Наталия Нарочницкая - Россия и русские в мировой истории
Н. Ульянов упоминает, что Иоанн III оставил без внимания обращение к нему сената Венецианской республики, напоминавшее, что власть над восточной империей, захваченной турками, в случае пресечения мужского потомства Палеологов принадлежит ему по брачному праву. Иоанн остался совершенно равнодушен, когда шурин его — Андрей, брат Софьи, выразил намерение продать свои права на византийский престол. После исчезновения всего потомства Палеологов у Иоанна не возникло соблазна напомнить о своей жене Софье как о единственной наследнице царьградской короны. Полным молчанием обошел и Василий III обещания посольства Дитриха Шомберга признать за ним право на византийские владения и царский титул. На брак своего деда с Софьей никогда не ссылался и Иоанн Грозный.

ЗАДАНИЕ A | Запишите строки данных в виде JSON-списка строк, по одной на каждую строку, без пустых строк. Начните со строки, где есть «This screenshot has width=666, height=404.», и закончите последней строкой данных.
Отрывок и строки взяты из разных источников.

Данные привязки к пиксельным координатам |

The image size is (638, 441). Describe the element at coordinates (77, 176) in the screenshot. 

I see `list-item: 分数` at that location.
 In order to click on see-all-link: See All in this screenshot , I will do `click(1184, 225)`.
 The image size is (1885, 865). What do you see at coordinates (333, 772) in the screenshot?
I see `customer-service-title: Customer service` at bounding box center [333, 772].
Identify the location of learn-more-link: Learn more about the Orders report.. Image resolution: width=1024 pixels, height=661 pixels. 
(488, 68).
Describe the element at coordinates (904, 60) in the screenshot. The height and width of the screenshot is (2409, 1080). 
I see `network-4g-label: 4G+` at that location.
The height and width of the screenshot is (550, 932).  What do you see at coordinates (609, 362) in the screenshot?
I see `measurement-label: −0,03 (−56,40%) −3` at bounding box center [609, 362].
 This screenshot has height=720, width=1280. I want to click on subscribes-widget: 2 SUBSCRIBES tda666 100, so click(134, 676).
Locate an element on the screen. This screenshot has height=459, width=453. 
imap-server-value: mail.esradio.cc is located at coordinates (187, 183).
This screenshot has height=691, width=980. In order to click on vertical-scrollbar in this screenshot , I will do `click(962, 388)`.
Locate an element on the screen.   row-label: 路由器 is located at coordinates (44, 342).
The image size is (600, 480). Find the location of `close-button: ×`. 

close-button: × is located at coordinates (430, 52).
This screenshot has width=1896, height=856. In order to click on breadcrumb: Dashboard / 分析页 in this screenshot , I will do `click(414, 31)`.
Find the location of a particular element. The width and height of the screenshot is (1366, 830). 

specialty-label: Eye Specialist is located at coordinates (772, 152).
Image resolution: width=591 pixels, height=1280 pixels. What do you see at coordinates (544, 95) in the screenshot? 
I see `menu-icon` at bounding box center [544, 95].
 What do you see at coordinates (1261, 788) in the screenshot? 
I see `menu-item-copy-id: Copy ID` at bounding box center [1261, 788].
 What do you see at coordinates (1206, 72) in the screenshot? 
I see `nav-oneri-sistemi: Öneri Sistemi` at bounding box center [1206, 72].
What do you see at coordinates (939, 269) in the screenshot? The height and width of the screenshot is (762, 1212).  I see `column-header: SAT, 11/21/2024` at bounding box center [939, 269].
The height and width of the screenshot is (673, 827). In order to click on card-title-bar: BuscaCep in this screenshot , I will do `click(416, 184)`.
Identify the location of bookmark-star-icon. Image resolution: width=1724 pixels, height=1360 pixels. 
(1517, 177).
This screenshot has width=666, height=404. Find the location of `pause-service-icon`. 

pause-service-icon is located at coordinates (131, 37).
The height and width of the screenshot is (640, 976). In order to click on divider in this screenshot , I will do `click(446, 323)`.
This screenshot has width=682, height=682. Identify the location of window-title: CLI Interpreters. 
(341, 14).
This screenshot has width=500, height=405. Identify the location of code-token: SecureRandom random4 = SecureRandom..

ЗАДАНИЕ B |
Ответьте на вопросы по отрывку о византийском наследстве.
(i) Сенат какого государства обратился к Иоанну III?
(ii) Кем приходился Иоанну Андрей?
(iii) Чьё посольство обещало Василию III признать его право на византийские владения?

ПОЛЕ ОТВЕТА A |
[
  "This screenshot has width=666, height=404. Find the location of `pause-service-icon`. ",
  "pause-service-icon is located at coordinates (131, 37).",
  "The height and width of the screenshot is (640, 976). In order to click on divider in this screenshot , I will do `click(446, 323)`.",
  "This screenshot has width=682, height=682. Identify the location of window-title: CLI Interpreters. ",
  "(341, 14).",
  "This screenshot has width=500, height=405. Identify the location of code-token: SecureRandom random4 = SecureRandom.."
]

ПОЛЕ ОТВЕТА B |
(i) Венецианской республики.
(ii) Шурином, братом Софьи.
(iii) Посольство Дитриха Шомберга.